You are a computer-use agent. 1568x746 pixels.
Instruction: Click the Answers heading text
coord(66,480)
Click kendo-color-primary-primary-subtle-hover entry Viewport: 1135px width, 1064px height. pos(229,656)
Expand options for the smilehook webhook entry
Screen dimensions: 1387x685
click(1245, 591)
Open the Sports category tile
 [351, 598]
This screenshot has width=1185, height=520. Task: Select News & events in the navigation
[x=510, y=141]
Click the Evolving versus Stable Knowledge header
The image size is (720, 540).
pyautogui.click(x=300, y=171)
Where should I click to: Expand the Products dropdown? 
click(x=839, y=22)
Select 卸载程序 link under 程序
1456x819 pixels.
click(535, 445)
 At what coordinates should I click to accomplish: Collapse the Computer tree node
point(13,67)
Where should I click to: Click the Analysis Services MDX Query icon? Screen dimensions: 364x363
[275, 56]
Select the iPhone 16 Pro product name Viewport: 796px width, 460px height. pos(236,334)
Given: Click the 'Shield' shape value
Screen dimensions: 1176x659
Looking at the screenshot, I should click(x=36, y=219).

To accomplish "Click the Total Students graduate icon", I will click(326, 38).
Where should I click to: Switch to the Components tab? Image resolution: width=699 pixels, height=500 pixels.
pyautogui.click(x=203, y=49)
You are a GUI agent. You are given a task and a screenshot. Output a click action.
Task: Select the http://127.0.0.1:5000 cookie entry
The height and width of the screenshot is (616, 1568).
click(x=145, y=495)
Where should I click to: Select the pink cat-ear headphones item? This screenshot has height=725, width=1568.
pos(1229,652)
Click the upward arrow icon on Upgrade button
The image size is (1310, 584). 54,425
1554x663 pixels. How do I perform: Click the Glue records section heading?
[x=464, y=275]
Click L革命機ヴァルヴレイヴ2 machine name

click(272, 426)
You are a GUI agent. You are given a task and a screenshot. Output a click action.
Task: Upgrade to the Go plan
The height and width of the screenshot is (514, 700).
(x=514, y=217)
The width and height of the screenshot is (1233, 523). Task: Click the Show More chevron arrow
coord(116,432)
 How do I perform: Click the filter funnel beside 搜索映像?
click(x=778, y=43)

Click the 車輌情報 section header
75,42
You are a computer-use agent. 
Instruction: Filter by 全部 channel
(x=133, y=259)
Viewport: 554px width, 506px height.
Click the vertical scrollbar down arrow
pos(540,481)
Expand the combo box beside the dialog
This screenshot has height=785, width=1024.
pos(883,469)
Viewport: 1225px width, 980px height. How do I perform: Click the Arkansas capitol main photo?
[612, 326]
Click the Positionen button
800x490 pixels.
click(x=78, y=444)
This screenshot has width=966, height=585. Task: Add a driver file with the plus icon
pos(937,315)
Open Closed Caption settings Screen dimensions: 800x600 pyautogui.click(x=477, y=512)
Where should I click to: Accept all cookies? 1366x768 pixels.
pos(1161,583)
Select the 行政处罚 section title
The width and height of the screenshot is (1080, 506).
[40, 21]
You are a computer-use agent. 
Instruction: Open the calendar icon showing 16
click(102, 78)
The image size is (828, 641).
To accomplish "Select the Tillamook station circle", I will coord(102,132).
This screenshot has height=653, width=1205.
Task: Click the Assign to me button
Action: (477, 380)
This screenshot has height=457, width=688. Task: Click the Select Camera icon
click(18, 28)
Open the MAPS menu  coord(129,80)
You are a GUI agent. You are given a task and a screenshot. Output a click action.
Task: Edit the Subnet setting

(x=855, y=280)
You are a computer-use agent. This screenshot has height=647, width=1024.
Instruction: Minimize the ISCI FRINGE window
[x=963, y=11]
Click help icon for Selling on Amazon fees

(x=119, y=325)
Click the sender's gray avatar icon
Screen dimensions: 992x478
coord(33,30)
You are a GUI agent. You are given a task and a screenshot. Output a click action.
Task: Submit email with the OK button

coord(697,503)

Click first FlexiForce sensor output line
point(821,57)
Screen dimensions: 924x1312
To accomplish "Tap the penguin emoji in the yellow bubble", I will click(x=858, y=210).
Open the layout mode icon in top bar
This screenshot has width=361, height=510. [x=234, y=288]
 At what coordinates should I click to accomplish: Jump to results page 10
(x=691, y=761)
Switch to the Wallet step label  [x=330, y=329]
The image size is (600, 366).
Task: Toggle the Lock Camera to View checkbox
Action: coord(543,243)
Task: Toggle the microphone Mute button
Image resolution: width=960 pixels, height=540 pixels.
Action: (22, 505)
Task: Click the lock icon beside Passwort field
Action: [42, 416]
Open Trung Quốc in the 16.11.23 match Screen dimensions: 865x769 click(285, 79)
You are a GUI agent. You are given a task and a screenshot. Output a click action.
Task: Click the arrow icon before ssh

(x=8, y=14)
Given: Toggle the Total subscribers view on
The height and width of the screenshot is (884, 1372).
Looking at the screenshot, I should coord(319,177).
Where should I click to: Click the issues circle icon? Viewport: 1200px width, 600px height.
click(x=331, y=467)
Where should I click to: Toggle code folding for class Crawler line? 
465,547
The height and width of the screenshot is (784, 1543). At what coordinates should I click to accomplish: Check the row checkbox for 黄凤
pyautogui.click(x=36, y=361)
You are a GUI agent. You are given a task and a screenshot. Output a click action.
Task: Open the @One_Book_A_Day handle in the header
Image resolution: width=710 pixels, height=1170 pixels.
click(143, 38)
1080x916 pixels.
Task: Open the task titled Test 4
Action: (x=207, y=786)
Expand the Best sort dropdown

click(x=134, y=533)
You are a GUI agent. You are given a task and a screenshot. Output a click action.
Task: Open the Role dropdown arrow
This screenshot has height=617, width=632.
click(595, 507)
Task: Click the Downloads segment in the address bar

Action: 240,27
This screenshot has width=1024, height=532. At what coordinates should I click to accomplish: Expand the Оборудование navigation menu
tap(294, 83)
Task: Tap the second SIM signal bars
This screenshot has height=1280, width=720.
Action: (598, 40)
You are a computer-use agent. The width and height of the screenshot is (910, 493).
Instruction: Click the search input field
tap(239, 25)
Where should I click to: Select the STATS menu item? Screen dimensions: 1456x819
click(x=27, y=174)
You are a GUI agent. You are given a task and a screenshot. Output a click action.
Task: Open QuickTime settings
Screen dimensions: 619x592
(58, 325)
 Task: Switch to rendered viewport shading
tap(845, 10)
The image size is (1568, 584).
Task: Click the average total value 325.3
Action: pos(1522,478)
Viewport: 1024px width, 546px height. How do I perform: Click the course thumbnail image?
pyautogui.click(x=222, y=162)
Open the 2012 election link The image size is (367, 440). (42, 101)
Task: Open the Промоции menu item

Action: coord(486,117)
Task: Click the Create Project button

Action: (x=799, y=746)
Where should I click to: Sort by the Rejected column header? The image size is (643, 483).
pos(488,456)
------------------------------------------------------------
*WORK INSTRUCTION*
Quote the data above from the line containing "Task: Tap the second SIM signal bars" to the line containing "Task: Open QuickTime settings", inclusive, and stop.

*EXPECTED ANSWER*
Task: Tap the second SIM signal bars
This screenshot has height=1280, width=720.
Action: (598, 40)
You are a computer-use agent. The width and height of the screenshot is (910, 493).
Instruction: Click the search input field
tap(239, 25)
Where should I click to: Select the STATS menu item? Screen dimensions: 1456x819
click(x=27, y=174)
You are a GUI agent. You are given a task and a screenshot. Output a click action.
Task: Open QuickTime settings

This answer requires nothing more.